Liste des dosages de gènes de référence disponibles
Nom du produit | Organisme cible | Noms alternatifs | Référence NCBI |
Control primer set, SNORD38B (hsa)* | hsa | U38B ; RNU38B | NR_001457 |
Control primer set, SNORD44 (hsa) | hsa | U44 ; RNU44 | NR_002750 |
Control primer set, SNORD48 (hsa) | hsa | U48 ; RNU48 | NR_002745 |
Control primer set, SNORD49A (hsa)* | hsa | U49 ; U49A ; RNU49 | NR_002744 |
Control primer set, SNORA66 (hsa) | hsa | U66 ; RNU66 | NR_002444 |
Control primer set, ARNr 5S (hsa) | hsa, mmu | V00589 | |
Control primer set, ARNsn U6 (hsa, mmu)* | hsa, mmu, rno | U6 | X59362 |
Control primer set, ARNsn RNU5G (mmu, hsa)* | mmu, hsa, rno | Rnu5a ; U5a ; Rnu5g | NR_002852 |
Control primer set, RNU1A1 (mmu, hsa)* | mmu, hsa, rno | Rnu1a-1 ; Rnu1a1 | NR_004411 |
Control primer set, SNORD65 (mmu) | mmu | U65 ; RNU65 | NR_028541 |
Control primer set, SNORD68 (mmu) | mmu | U68 ; RNU68 | NR_028128 |
Control primer set, SNORD110 (mmu) | mmu | U110 ; RNU110 | NR_028547 |
* Validé pour l’utilisation dans la PCR numérique.
Le partitionnement, le thermocyclage et l’imagerie sont intégrés dans un seul instrument entièrement automatisé, produisant des résultats en moins de deux heures.

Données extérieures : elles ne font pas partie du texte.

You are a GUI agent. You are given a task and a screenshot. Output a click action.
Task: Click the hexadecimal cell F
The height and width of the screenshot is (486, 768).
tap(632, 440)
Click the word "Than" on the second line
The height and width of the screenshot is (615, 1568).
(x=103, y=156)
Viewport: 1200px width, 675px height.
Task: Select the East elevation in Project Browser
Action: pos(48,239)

Les formats sur nanoplaque permettent l’automatisation frontale pour la préparation des échantillons, réduisant ainsi le temps de manipulation.
Tout comme les expériences de qPCR, la préparation des échantillons inclut le transfert d’échantillons dilués et l’ajout de mélange principal et d’amorces dans une nanoplaque à 96 ou 24 puits. Le système intègre le partitionnement, le thermocyclage et l’imagerie dans un seul instrument entièrement automatisé qui permet aux utilisateurs de passer de l’échantillon aux résultats en moins de 3 heures. Il est possible d’effectuer l’analyse à distance à l’aide de la suite logicielle, qui donne la concentration des séquences cibles en copies par microlitre et des options de contrôle qualité intégrées.
Les miRCURY LNA miRNA PCR Assays, en combinaison avec le QIAcuity Digital PCR System, permettent une analyse de PCR numérique pour la quantification du miRNA mature.